В кабинете стоял гул голосов — как в театре перед началом представления. До того, как прозвенит третий звонок. Иосиф Леонидович — солидный мужчина в темном костюме и стильных очках — восседал во главе длинного стола и вид имел несколько растерянный. В кабинете — весьма немаленьком — было много людей, которые, очевидно, и являлись родными и близкими покойного.

— Попрошу тишины! — воззвал нотариус, стараясь перекричать публику. Собравшиеся немедленно замолчали и повернулись к Сташевичу. Завещание — вот что привело сюда всех этих людей, и теперь наступал ответственный момент. Некоторые в нетерпении даже поднялись со стульев и так и остались стоять.

Я немедленно воспользовалась этим и заняла освободившееся место. По опыту знаю — дело предстояло долгое и нудное. Так что я устроилась поудобнее и приготовилась слушать. Сидевшая рядом со мной немолодая пышная блондинка в блестящей кофточке и юбке годе вцепилась в руку мужа — по виду отставного военного.

— Светик, не волнуйся так! Тебе вредно! — попытался приободрить блондинку муж. Но та не отрывала горящих глаз от нотариуса, и весь мир перестал для нее существовать. Я обратила внимание на гигантские сапфировые серьги — очень много золота и очень много сапфиров. Они оттягивали мочки ушей женщины так, что вполне заурядная дама походила на загадочные статуи острова Пасхи.

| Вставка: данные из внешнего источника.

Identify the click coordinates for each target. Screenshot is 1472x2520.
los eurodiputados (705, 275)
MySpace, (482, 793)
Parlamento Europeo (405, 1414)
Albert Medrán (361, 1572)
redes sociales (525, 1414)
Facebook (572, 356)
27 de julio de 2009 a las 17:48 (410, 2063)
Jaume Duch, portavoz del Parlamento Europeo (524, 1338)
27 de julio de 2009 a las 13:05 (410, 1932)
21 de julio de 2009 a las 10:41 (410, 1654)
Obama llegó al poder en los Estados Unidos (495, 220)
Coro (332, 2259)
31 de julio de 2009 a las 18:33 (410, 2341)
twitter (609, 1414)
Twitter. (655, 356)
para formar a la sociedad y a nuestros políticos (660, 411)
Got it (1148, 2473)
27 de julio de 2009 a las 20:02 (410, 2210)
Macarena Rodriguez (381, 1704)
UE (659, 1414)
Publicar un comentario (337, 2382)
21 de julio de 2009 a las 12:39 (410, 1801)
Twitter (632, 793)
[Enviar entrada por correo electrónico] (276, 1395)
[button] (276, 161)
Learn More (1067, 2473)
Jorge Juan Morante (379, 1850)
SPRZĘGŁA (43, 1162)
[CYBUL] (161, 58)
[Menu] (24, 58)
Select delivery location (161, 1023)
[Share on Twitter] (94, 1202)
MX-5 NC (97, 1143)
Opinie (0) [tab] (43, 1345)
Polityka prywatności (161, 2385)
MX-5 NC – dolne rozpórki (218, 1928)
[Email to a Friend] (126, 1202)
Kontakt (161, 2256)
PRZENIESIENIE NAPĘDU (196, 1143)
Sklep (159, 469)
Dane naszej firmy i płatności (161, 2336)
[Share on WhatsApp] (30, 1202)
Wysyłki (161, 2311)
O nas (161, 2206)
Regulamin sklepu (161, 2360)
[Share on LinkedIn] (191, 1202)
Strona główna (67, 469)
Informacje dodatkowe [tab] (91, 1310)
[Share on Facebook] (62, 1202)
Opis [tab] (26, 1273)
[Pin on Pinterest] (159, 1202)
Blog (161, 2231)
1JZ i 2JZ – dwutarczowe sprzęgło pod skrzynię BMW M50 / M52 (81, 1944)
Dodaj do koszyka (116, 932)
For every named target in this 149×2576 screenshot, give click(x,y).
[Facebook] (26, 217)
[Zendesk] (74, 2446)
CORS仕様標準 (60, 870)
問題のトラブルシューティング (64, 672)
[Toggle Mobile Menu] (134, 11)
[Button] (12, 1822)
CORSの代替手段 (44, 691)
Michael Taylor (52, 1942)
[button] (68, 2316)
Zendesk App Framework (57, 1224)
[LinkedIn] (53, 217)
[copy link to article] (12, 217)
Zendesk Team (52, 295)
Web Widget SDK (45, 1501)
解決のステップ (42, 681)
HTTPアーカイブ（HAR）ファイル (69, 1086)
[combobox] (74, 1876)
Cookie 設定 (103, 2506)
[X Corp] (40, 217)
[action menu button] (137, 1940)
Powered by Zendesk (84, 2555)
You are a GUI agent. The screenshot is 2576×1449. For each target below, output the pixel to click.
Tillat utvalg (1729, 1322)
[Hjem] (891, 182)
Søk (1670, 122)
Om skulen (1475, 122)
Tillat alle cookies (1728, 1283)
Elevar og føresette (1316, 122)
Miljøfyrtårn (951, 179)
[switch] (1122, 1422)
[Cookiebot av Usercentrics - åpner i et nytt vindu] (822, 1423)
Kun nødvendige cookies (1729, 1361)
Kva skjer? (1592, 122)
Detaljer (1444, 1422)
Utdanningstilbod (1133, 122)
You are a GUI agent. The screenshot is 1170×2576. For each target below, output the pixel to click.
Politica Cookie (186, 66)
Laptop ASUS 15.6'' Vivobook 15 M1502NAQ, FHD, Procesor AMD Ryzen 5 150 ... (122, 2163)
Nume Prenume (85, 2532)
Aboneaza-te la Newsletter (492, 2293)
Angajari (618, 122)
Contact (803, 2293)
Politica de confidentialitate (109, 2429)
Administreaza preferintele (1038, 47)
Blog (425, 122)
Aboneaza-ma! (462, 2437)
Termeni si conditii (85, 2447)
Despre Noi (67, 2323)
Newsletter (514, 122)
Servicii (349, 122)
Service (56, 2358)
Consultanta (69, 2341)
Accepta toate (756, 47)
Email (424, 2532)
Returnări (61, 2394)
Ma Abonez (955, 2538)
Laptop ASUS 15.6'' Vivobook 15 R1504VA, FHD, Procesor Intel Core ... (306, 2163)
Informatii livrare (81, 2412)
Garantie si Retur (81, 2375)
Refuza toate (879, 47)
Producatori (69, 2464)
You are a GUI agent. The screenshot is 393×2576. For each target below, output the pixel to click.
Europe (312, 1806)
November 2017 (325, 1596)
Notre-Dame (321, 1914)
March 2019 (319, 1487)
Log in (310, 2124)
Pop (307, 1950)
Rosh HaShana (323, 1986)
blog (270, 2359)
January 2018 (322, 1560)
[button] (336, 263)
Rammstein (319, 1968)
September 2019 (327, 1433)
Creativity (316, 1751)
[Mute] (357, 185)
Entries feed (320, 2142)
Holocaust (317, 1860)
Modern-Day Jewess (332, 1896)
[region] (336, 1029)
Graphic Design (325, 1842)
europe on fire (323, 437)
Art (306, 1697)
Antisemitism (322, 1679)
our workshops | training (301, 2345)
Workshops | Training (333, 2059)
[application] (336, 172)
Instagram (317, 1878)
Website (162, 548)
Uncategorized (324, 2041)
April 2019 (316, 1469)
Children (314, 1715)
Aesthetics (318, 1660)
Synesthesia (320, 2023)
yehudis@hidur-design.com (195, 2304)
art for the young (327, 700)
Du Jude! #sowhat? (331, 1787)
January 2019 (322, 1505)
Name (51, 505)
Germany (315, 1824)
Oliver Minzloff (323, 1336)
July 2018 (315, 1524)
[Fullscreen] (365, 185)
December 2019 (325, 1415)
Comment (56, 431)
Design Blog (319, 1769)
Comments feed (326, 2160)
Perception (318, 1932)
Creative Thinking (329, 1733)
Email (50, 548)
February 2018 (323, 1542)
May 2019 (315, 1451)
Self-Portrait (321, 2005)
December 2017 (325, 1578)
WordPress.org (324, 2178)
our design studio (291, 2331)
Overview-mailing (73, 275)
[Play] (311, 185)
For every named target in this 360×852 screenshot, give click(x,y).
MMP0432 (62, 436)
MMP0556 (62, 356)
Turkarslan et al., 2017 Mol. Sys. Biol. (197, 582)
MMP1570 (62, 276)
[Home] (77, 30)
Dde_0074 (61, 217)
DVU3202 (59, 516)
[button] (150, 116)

Нотариус встал, откашлялся и начал читать. В кабинете стояла жадная тишина, и каждое слово падало в уши собравшихся, как зернышко в клюв голодного птенца.

— В соответствии с законодательством Российской Федерации… — читал Сташевич.

Я его не слушала, а изучала лица родных и близких. Н-да, публика подобралась самая разношерстная. Вот эта юная фея с длинными платиновыми волосами, в коротеньком платье и с силиконом под кофточкой — это, простите, кто? Дочка? Внучка покойного?

А пожилая рыжеволосая женщина с самыми настоящими усами под крючковатым носом и глазами такими холодными, как лезвия коньков на льду, — кто она? Ну, двое стриженых мужчин среднего возраста в свитерах с оленями — это понятно. Такие бычьи шеи и пивные животы имеют только кореши Иннокентия, удачно пережившие девяностые…

— …завещание покойного Серебрякова Иннокентия Васильевича, тысяча девятьсот сорок четвертого года рождения, уроженца села Рыбушка Тарасовской области…

Надо же, а Серебряк деревенский… Приехал, поди, году так в шестидесятом поступать в ПТУ, да так в городе и остался. Воображение живо нарисовало мне юного Кешу Серебрякова, с тонкой шеей и натруженными руками. Папка, наверное, на войне погиб…«Эх, бедолага! Когда же тебя по кривой дорожке понесло!» — пригорюнилась было я. Но потом вспомнила физиономию моего клиента, свисающего с моста, и еще всякие слухи о деятельности Серебряка в разудалые девяностые, и жалость куда-то испарилась.